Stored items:
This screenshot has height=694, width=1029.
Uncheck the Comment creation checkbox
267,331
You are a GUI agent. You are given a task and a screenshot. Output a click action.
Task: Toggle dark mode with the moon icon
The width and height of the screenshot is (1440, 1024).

_What needs to be done:_ Retype each entry without altering a single word.

_Task solution:_
This screenshot has height=694, width=1029.
Uncheck the Comment creation checkbox
267,331
You are a GUI agent. You are given a task and a screenshot. Output a click action.
Task: Toggle dark mode with the moon icon
The width and height of the screenshot is (1440, 1024).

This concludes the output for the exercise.